Only one stretch of the data is wanted: the line containing "Task: Open the file cabinet drawer icon", the line containing "Image resolution: width=757", and every line between them, copied exactly.

#### STORED DATA

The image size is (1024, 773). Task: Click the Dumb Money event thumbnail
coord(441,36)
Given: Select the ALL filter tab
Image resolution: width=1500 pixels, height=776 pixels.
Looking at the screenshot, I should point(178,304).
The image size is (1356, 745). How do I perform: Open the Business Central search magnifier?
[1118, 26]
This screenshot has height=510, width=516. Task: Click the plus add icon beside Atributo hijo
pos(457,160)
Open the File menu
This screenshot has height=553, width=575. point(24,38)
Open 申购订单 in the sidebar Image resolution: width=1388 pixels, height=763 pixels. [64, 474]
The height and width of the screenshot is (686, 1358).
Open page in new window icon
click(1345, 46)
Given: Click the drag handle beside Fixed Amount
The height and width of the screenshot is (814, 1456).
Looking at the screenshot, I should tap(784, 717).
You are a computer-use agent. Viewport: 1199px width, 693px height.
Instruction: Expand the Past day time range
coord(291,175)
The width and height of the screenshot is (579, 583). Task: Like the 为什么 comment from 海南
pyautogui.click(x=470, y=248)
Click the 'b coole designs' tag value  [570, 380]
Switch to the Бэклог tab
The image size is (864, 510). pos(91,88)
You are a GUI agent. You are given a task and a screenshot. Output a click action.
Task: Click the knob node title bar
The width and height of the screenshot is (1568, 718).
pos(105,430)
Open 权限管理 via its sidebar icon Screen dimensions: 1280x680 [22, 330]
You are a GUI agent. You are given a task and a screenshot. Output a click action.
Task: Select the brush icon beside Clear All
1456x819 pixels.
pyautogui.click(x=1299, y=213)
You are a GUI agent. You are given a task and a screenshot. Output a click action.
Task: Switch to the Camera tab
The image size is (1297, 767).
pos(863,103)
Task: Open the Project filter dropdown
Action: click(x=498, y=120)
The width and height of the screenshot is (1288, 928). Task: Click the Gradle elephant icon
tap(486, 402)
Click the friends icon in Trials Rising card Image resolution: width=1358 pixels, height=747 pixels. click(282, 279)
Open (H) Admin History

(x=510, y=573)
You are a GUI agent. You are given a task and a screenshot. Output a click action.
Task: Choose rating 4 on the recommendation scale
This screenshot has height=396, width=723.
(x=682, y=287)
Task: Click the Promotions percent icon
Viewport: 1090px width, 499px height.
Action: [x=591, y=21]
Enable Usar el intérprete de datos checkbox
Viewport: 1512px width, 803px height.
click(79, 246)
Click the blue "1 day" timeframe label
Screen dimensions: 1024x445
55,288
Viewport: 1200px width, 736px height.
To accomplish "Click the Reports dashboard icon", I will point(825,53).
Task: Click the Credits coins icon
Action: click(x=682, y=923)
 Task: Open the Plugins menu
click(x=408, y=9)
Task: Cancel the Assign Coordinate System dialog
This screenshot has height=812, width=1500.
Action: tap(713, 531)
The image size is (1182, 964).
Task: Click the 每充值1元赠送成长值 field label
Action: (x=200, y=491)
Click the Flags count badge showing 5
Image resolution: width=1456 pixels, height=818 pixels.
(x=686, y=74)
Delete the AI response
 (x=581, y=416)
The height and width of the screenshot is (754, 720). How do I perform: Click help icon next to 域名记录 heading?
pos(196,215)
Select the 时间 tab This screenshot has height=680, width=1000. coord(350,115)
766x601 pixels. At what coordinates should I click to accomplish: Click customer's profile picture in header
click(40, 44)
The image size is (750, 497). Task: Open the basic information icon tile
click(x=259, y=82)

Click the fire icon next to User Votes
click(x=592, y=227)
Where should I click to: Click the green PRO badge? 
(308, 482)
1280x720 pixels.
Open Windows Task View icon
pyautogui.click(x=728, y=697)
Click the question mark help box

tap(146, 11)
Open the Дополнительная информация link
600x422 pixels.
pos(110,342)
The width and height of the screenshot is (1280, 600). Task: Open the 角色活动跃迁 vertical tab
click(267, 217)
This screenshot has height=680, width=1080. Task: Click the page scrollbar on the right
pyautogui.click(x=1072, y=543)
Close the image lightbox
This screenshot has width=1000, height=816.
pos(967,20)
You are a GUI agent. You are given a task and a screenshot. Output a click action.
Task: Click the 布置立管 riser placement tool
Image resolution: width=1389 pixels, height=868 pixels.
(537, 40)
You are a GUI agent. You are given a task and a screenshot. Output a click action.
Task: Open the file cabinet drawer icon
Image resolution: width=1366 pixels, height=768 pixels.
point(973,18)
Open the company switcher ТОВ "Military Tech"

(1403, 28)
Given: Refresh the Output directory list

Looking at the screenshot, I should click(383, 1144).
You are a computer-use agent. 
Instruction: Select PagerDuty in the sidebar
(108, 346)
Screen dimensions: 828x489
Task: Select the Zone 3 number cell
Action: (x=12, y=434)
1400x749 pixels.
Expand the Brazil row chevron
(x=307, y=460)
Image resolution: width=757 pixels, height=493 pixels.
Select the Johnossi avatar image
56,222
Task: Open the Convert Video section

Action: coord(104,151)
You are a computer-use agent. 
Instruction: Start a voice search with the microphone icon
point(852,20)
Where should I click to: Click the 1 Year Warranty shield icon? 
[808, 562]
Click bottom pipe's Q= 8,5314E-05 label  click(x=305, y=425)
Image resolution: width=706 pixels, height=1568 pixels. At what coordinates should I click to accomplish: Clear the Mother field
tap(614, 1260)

########

▶ **ANSWER FOR THIS EXERCISE**:
Task: Open the file cabinet drawer icon
Image resolution: width=1366 pixels, height=768 pixels.
point(973,18)
Open the company switcher ТОВ "Military Tech"

(1403, 28)
Given: Refresh the Output directory list

Looking at the screenshot, I should click(383, 1144).
You are a computer-use agent. 
Instruction: Select PagerDuty in the sidebar
(108, 346)
Screen dimensions: 828x489
Task: Select the Zone 3 number cell
Action: (x=12, y=434)
1400x749 pixels.
Expand the Brazil row chevron
(x=307, y=460)
Image resolution: width=757 pixels, height=493 pixels.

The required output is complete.